Yunanca’da aile, ırk, kabile anlamlarına gelen ‘genos’ kelimesi ile Latince’de katletmek anlamına gelen ‘cide’ kelimelerini birleştirerek “genocide” terimini oluşturan Lemkin 1944 yılında yayınlanan “İşgal Altındaki Avrupa’da Mihver Yönetimi” adlı eserinde soykırımı; “bir ulusun üyelerini öldürerek yok etmekten öte tasarlanmış bir plana dayandırılarak çeşitli eylemlerle hedef seçilen ulusun temelinin esastan yok edilmesi” olarak tanımlar (1).
Kan dökücülük aşamasını geride bırakabilmek
Hâbil’in değil Kâbil’in yolunu izleyerek Firavun, Nemrut, Stalin, Hitler, Pol Pot, Saddam gibi tarihe adını katliamlarla yazdırmış zulüm liderleri listesine 11 Temmuz 1995’te yeni isimler eklenmişti: “Sırp Kasabı” General Ratko Miladiç, azmettiricisi Sırp lider Radovan Karadziç ve gözcüleri Hollandalı BM Barışgücü askerleri komutanı Thom Karremans! Elbette, onun da amiri olan Fransız komutan ve diğer iltisakları…
İnsanlık tarihini lekeleyen soykırım suçlarına ilişkin yüz kızartıcı örnekleri daha önce bu sayfadan özetle paylaştığımız için o bahsi hiç açmadan doğrudan Srebrenitsa katliamını ana hatlarıyla hatırla(t)mayı vecibe addediyorum.
Srebrenitsa Soykırımı; 1991-1995 Yugoslavya İç Savaşı’nda Sırp Cumhuriyeti Ordusu’nun Srebrenitsa’ya karşı giriştiği “Krivaya ‘95 Harekâtı” esnasında Temmuz 1995’te yaşanan ve tespit edilebilen 8.372 Boşnak gencinin hunharca katledilmesiyle sonuçlanan vahşetin adıdır.

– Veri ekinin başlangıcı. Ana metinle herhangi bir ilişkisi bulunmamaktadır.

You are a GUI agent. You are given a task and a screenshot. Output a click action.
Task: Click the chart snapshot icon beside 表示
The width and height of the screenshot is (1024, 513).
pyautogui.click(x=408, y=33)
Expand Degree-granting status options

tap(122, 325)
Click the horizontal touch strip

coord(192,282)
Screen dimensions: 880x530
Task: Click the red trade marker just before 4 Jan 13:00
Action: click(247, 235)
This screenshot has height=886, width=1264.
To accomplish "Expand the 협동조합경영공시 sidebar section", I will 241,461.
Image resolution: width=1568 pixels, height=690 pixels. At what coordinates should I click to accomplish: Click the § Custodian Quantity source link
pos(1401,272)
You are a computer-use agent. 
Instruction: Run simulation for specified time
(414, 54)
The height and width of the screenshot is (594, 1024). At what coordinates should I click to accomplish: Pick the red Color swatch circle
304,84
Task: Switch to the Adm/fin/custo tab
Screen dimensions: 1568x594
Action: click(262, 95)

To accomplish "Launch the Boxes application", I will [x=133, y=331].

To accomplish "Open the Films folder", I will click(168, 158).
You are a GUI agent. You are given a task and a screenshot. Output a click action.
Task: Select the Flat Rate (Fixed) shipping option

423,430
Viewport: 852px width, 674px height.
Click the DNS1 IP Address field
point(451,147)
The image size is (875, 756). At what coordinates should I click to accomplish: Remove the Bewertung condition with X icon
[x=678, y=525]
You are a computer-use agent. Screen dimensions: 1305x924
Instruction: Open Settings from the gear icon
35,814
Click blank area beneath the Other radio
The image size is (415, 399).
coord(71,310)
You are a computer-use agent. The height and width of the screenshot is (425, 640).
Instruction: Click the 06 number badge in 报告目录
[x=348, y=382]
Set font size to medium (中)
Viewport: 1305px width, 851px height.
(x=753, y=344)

Büyük insanlık ailemiz artık bu vahşete dur diyebilmeli ve meleklerin yerkürenin emanetini üstlendiğinde hayretlerini ifade etmekten kendilerini alamadıkları insanın “kan döken” tarafını terbiye ederek medeni bir hayatı birlikte inşa edebilmeli, barış ve huzur içinde birlikte yaşamayı başarabilmelidir.
Soykırımın BM ve Batı devletleri gözetiminde gerçekleştirildiğini unutmamak
1992-95 yılları arasında sistematik olarak yürütülen büyük çaplı bir etnik temizliğe maruz bırakılan Bosna’nın doğu yakasında, tüm dünyanın gözleri
önünde, Sırp kuvvetleri Boşnaklara karşı her türlü savaş suçunu işledi. BM Güçleri’nce ‘güvenli bölge’, ‘yeşil kuşak’ oluşturulduğu gerekçesiyle silahları toplanan Boşnaklar, Hollandalı BM askerlerinin gözetiminde beş gün boyunca kesintisiz bir katliama tâbi tutuldu. Biz yaşarken vuku bulan bu soykırım ne kadar acıdır ki, 8.372 genç insanın canına kıyılmakla sınırlı kalmadı, yüzlerce kadın ve kız çocuğuna tecavüz edildi, bir gün içerisinde 20.000’in üzerinde insan apar topar doğup büyüdüğü evlerinden ve özyurtlarından sökülerek Srebrenitsa’dan zorbalıkla sürüldü!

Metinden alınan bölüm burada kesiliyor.